How a Modern Data Platform Is Redefining the Future of Insurance
The article details how Ping An Property & Casualty transformed its legacy siloed data architecture into a systematic Kunpeng Intelligent Platform, built three core pillars—Agent platform, OSI semantic layer, and AI tools—boosted ChatBI accuracy, evaluated OpenClaw’s limits, and delivered end‑to‑end AI across marketing, underwriting, claims, agriculture, and forecasting.
From Internet to Finance: Evolution Logic
Ping An Property & Casualty, the second‑largest player in the property‑insurance lane, contrasts with internet firms that prioritize traffic; insurance focuses on stable operations and strict regulatory compliance. The legacy data platform suffered from three "missing" problems: lack of standards (over 40,000 fragmented metrics), lack of unity (isolated data marts across business groups), and lack of openness (single‑point tools such as OCR were not linked to underwriting or risk control).
Kunpeng Intelligent Platform: From Silo to Systematic
Rather than rebuilding from scratch, the team layered a unified data‑asset management system and metric‑governance framework atop the existing warehouse and data marts. AI capability was split into two layers: a public platform group provides development tools (next‑gen low‑code framework, sandbox security), while each business group builds specific Skills, Tools, Memory, and Context for personal, group, claims, and public‑resource lines, enabling "manage, connect, use" of data in a systematic way.
Three Pillars of Platform Capability
Agent Platform : combines a knowledge base with large‑model components, tools, and a memory module. Recent work added a Decision mode that lets the model autonomously plan and execute tasks.
Data Governance (OSI Semantic Layer) : adopts the Open Semantic Interchange (OSI) standard—defined once, used everywhere—built on YAML‑based declarative semantics and the MetricFlow engine. It acts as a universal semantic "socket" that lets disparate systems speak the same language, enabling natural‑language understanding by large models.
AI Democratization (OpenClaw) : the super‑intelligent agent offers autonomous planning and execution, but in insurance it hit regulatory red flags due to uncontrolled permissions, massive token consumption, and hallucination risks. The team defined clear usage boundaries: high‑frequency, repeatable, highly standardized tasks (data collection, content processing, cross‑system sync) are suitable, while core underwriting, claims, and compliance‑heavy scenarios require template filling and human oversight.
Boosting ChatBI Accuracy with OSI
The original ChatBI workflow (problem rewrite → metric recall → slot extraction → answer) yielded 70‑80% accuracy because metric definitions were inconsistent. By integrating OSI and switching the workflow to a ReAct loop plus OSI, metric‑question accuracy rose from 58.4% to 80%, problem‑rewrite accuracy reached 96%, and slot‑extraction accuracy improved to 85%.

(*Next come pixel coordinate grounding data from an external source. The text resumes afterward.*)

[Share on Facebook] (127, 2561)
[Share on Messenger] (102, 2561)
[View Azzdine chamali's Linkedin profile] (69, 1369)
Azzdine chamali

End‑to‑End AI Empowerment Across the Insurance Value Chain
Marketing : Four AIGC capabilities (copy, image, video, digital‑human live) generate PE‑level material (≈700 k pieces) automatically, cutting marginal content‑production cost.
Underwriting & Issuance : The group‑insurance underwriting assistant and car‑insurance issuance assistant turn expert experience into decision‑flow chatbots, automating the full process from opportunity decoding to risk assessment, thereby freeing underwriters.
Claims Automation (Non‑Car) : Combining OCR, image recognition, and chatbots, the team automated receipt, liability determination, loss assessment, and settlement, reducing processing time by 55% and improving case‑closure speed by 30% (award‑winning "Gold Hair" prize).
Agricultural Insurance : Drone + satellite mapping enables remote loss assessment for planting insurance; cattle‑face recognition ensures unique livestock identification for breeding insurance; OCR plus video‑frame counting supports pig‑sty counting, all leveraging biometric‑vector models.
Business Decision : A time‑series forecasting model predicts car‑insurance premium growth at T‑30, T‑1, and T+10 days, integrating internal policy data with public industry data to support the "three‑first" (foreknowledge, foresight, first‑move) strategy.
Key Takeaway
In a heavily regulated financial environment, AI "autonomy" must yield to "determinism". The optimal technology choice balances business pain points, rule constraints, and regulatory red lines; when large models cannot directly serve customers, template filling and human fallback become the safest engineering practice.